À la recherche d’un moyen pour contrer son principal concurrent, Desgrange organise en 1903 la plus grande course de vélo de l’histoire : le Tour de France. Les ventes de son journal explosent et Le Vélo ferme ses portes l’année suivante. C’est d’ailleurs au papier jaune sur lequel L’Auto était imprimé que l’on doit le fameux maillot jaune porté par le meneur du Tour. L’Auto publie jusqu’en 1944, année où il devient interdit en raison de l’occupation allemande. Habilement, son directeur le fait réapparaître quelques mois plus tard sous le nom L’Équipe.

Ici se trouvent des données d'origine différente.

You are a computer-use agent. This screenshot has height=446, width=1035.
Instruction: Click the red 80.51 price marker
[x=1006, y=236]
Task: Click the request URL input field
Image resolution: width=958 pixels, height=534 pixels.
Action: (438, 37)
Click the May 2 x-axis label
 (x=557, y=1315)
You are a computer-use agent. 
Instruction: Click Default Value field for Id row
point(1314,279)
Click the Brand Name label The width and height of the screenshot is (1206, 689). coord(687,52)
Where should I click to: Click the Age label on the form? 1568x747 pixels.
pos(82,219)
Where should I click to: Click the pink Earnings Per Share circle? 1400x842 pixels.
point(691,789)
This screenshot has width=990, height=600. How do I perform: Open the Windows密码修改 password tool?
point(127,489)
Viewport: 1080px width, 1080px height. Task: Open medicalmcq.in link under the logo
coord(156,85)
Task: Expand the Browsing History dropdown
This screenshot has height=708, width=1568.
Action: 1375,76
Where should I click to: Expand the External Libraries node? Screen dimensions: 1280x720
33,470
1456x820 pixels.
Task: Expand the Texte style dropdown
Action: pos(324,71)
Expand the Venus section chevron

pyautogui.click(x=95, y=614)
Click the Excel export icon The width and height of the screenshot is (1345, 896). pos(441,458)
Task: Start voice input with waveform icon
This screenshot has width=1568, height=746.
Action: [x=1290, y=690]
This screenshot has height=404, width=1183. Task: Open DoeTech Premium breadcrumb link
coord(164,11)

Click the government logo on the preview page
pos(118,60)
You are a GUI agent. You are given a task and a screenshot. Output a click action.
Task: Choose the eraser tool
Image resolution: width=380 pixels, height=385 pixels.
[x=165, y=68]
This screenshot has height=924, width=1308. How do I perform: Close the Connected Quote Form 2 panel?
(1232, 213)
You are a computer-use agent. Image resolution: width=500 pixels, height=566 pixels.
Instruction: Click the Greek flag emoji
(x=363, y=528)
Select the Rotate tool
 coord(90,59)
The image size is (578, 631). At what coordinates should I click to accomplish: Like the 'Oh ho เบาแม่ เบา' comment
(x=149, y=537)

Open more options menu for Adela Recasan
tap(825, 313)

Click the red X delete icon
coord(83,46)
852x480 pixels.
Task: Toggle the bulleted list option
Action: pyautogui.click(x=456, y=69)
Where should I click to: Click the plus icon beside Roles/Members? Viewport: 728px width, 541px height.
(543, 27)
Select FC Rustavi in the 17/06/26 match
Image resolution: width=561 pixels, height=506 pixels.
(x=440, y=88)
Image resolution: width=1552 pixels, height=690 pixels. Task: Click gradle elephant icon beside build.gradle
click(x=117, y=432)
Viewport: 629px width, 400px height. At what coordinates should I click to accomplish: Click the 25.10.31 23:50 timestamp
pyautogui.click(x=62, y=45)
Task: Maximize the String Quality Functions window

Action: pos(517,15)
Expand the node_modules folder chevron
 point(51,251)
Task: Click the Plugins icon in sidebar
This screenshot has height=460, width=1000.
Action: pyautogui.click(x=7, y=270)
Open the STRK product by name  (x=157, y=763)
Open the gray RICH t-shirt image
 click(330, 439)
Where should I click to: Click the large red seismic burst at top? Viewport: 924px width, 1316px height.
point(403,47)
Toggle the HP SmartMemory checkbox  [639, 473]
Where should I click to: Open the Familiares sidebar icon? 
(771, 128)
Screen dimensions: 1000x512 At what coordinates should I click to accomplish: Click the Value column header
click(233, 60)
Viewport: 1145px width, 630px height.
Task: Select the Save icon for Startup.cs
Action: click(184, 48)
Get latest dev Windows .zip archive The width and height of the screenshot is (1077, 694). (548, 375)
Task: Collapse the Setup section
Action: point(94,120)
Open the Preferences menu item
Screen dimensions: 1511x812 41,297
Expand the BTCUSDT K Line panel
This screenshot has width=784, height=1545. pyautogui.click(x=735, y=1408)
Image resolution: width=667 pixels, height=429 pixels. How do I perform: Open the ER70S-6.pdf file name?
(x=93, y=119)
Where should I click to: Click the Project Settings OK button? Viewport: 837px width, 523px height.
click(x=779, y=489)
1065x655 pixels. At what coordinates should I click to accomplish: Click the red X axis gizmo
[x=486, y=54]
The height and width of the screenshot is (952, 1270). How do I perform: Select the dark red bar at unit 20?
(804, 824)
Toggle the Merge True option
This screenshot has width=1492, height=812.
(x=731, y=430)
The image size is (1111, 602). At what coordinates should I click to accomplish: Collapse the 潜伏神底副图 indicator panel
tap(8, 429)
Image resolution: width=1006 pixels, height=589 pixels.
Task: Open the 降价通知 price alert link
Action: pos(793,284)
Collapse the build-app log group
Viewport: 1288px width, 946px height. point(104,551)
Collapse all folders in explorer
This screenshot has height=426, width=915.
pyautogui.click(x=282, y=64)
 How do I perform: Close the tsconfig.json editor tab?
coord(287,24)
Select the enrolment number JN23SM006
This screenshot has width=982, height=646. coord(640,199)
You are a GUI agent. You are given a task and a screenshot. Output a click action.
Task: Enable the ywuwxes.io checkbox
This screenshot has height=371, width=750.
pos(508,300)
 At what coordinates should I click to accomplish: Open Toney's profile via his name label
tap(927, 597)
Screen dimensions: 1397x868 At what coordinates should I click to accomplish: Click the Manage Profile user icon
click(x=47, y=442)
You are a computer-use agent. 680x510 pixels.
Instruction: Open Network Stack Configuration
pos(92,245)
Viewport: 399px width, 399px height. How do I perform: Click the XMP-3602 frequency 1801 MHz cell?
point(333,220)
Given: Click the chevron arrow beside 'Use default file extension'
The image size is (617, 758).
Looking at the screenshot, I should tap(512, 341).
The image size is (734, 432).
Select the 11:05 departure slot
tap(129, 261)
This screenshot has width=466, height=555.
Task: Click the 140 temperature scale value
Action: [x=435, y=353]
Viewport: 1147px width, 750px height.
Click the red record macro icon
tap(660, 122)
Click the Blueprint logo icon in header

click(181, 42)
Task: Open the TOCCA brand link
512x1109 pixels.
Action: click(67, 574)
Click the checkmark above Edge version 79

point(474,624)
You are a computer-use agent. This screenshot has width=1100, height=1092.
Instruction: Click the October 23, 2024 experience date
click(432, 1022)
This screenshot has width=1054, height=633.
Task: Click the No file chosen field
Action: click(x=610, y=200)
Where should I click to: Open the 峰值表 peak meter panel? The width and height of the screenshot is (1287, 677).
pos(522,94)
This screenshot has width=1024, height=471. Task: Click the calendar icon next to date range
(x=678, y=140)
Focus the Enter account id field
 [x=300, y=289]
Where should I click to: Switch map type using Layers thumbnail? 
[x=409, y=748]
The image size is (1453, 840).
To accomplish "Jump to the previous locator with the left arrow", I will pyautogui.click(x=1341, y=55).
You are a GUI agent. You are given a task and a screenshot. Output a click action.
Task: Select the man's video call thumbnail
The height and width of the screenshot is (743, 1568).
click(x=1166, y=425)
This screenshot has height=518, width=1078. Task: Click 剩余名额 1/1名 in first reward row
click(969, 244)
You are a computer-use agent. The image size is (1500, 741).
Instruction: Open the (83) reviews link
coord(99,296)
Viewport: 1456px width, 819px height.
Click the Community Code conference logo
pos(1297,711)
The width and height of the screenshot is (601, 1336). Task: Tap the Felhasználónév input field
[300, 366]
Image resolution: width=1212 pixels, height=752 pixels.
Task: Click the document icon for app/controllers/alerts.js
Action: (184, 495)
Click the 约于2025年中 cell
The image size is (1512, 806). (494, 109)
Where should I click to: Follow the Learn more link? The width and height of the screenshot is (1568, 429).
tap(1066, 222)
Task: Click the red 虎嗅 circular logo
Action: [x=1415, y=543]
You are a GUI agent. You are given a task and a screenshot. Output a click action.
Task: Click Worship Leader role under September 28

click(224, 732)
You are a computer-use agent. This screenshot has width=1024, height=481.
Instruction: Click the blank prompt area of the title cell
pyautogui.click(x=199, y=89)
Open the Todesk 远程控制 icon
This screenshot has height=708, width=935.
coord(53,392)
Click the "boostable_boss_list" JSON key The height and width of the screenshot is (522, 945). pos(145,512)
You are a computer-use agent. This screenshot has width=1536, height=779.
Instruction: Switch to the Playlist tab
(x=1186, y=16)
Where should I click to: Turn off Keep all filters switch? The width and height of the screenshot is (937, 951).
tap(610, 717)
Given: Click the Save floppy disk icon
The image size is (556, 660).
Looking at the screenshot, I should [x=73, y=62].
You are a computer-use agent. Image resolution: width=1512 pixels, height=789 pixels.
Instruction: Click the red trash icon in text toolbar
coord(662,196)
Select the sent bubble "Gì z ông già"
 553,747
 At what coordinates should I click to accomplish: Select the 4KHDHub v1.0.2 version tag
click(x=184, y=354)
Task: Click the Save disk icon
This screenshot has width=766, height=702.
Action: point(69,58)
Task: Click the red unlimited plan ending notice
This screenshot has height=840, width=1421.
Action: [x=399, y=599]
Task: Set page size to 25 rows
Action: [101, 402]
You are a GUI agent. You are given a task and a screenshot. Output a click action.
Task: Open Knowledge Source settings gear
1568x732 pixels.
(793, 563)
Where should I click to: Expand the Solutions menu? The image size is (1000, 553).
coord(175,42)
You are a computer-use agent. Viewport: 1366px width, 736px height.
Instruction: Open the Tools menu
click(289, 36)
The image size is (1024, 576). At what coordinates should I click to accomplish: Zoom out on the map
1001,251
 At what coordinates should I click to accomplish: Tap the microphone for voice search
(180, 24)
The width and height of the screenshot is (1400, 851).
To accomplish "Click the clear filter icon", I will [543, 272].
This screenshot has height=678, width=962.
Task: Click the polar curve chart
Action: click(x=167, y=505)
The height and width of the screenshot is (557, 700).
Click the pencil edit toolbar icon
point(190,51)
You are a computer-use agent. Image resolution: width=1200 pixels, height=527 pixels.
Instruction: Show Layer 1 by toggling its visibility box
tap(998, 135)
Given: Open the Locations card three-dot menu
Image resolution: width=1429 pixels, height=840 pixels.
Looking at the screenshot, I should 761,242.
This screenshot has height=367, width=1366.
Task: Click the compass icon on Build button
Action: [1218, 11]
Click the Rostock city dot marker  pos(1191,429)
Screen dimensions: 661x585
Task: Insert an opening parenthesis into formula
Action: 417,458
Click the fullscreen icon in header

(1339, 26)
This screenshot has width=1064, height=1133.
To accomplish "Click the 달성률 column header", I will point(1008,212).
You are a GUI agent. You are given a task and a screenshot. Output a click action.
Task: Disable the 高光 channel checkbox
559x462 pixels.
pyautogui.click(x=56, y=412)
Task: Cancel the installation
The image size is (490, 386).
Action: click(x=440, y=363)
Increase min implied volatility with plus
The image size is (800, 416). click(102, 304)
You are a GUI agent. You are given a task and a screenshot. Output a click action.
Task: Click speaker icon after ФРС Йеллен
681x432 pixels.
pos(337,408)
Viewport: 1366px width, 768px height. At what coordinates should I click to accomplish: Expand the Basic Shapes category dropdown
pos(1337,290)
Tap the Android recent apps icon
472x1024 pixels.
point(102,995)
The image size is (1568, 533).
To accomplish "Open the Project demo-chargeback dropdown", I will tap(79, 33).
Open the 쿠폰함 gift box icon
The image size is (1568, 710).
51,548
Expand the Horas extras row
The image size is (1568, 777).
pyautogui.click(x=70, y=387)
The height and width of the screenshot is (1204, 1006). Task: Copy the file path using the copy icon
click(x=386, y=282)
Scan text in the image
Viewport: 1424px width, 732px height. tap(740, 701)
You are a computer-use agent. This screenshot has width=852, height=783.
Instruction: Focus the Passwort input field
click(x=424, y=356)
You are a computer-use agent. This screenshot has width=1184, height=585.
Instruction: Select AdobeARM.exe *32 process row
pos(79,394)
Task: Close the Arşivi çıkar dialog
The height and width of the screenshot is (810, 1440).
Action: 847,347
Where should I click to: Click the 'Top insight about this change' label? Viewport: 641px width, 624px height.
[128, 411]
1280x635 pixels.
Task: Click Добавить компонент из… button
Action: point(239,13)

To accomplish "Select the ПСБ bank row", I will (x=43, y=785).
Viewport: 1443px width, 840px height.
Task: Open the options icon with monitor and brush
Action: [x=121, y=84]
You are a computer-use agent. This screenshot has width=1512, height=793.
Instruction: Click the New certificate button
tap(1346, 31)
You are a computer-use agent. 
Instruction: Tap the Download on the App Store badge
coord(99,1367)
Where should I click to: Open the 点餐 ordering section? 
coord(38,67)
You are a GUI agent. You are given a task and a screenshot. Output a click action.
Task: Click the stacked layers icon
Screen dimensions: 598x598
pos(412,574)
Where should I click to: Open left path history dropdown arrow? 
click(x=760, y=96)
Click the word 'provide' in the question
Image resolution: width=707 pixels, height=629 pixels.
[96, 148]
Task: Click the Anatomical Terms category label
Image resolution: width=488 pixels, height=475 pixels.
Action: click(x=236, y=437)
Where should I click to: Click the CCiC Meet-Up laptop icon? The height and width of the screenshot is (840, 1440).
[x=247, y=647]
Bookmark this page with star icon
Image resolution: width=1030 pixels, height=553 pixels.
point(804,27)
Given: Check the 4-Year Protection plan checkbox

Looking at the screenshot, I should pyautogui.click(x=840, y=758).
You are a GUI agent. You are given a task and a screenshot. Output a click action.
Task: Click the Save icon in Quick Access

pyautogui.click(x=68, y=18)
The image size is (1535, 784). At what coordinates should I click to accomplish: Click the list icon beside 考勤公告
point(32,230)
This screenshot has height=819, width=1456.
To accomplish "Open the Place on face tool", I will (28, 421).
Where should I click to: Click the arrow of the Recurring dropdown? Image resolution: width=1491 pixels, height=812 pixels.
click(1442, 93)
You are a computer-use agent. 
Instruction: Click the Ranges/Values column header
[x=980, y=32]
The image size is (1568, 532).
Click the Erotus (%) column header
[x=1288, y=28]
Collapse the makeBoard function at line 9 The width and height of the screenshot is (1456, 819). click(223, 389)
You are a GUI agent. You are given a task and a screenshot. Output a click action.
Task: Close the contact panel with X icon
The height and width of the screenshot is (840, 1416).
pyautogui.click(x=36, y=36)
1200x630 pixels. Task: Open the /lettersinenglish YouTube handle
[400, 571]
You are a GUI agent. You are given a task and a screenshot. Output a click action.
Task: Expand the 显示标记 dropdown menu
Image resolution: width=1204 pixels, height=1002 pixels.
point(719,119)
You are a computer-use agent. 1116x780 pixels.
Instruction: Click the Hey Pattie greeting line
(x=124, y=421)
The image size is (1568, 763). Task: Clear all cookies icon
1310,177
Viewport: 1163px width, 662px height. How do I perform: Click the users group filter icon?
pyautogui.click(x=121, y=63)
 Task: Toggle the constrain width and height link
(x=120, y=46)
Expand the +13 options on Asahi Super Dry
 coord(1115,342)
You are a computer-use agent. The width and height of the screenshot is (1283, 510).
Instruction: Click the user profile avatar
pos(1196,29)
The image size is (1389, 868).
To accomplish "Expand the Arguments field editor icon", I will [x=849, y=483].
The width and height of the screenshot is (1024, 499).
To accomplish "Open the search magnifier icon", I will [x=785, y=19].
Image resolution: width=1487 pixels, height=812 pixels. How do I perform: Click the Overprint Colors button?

Je parlais de guerre au tout début. Cette fois-ci, L’Équipe doit se battre contre de tous nouveaux concurrents. Et la guerre ne fait que commencer. À la fin du mois de janvier, Le Foot, qui devait être un nouveau quotidien sportif, a dû retarder son lancement de plusieurs mois, faute d’un réseau d’imprimeries fiable et abordable. Mais surtout, en novembre dernier, deux quotidiens sportifs ont vu le jour.
D’abord apparaît le journal Le 10 Sport. Derrière ce projet se cache Michel Moulin, ancien directeur sportif du vénéré club de football Paris Saint-Germain (PSG). Avec lui, le groupe Next Radio TV, qui compte plusieurs antennes de diffusion. L’objectif est clair : briser les reins de L’Équipe. Ce dernier a vu son tirage diminuer de 8,5% en 2007 et ses profits fondre de moitié pour des raisons sportives. L’annulation du rallye Paris-Dakar et l’élimination rapide de la France lors de l’Euro 2008 ont passablement nuit aux ventes du quotidien. Lors de son court passage au PSG, Michel Moulin avait sévèrement été critiqué par les éditorialistes de L’Équipe. Ça sent la guerre? Ce n’est pas fini.

La journée où Le 10 Sport pointait pour la première fois le bout de son papier dans les kiosques à journaux, un autre quotidien sportif lui a rendu la pareille. Même heure, même poste, Aujourd’hui Sport est venu jeter son grain de sel à l’intérieur de l’impitoyable marché des médias. Ce dernier est la réplique lancée par le groupe Amaury, qui possède notamment Le Parisien, France Football et… L’Équipe.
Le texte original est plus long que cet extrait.